The yield curve should be keeping a lot of people up at night, making them nervous, and not for the reasons you might think. The inflation war cries are crushing, yet we are still not really seeing any concrete data points that are actually pointing to substantive inflation, let alone robust inflation.

What should alarm traders is the speed at which the long end of the yield curve has risen – up and sharp – and far too quickly. Inflation, post a deflationary period, is usually a slow burning, gathering momentum cycle, not a rise from the bottom suddenly. Begs the question; so why is the sell-off of long dated US Treasuries accelerating so sharply ?

What’s happening on the long end of the yield curve is also known as a ‘bear steepener’ (as yields rise, bonds sell off which is bond-bearish). Some investors may really believe the inflation scaremongers, some may be following the herd, some of the sell-off may be because of rampant speculation in risk-on trades, and some may be quietly selling-off to provide liquidity to cover other positions.

The Fed is another wild card – while their stated position is to leave rates low and allow (if there is any) inflation to overstep temporarily, they know that rising long term yields is a major threat to equities, mortgage rates and corporate debt. Increased bond purchases may too be on the cards, stopping the bond blowout in it’s tracks.

Similarly, what should also be of real concern is the collapse of rates on the short end. The difference between the 2yr and 10yr yields is the highest since 2017. There is speculation that short term Treasury Bills may go negative in the secondary market, an occurrence that hasn’t happened since the March 2020 crash.

To me this spells trouble – it’s looking a lot like a liquidity crisis in the making. A perfect storm of under issuance of Treasury Bills combined with a flight to safety, may precipitate a shortage of Treasury Bills in the marketplace.
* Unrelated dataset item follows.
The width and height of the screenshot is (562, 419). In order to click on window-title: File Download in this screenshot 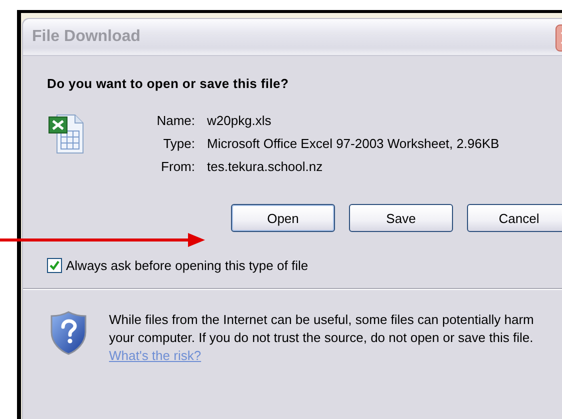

If correct – this shortage could undermine collatoralization and hit the repo markets.

Rapid yield movemenst on both ends of the spectrum is a harbinger of re-positioning across asset classes.

Yield is a reward compensation for risk. With Treasuries as duration increases so does risk, hence the rush in times of stress to very short dated T-bills. Currently, the fastest growing assets classes are dividendless stocks like Tesla and Netflix as well as assets like Bitcoin – none of which offers any yield, only risk. High capital gain with no yield is speculation, not investment.

The markets are scrambling to reassess and realign risk vs yield – and we are seeing this battle wage between the short and long dates Treasury Yields.

The rise in yields is happening far too quickly and in a vacuum, absent data, for a normal robust market recovery. In fact, inflation numbers are tepid, employment numbers are abysmal and consumer confidence is erratic. These markets are driven by extreme ebullience and mania. Further sharp movements and corrections are possible in these volatile times.

Personally, I remain a strong proponent of long dated US Treasuries. The faster and higher that long dated yields go up, the quicker I believe they will crash back down to reality – but this is rife with risk and speculation. Whatever your portfolio, I would be extremely cautious now as we may be in for a very bumpy ride.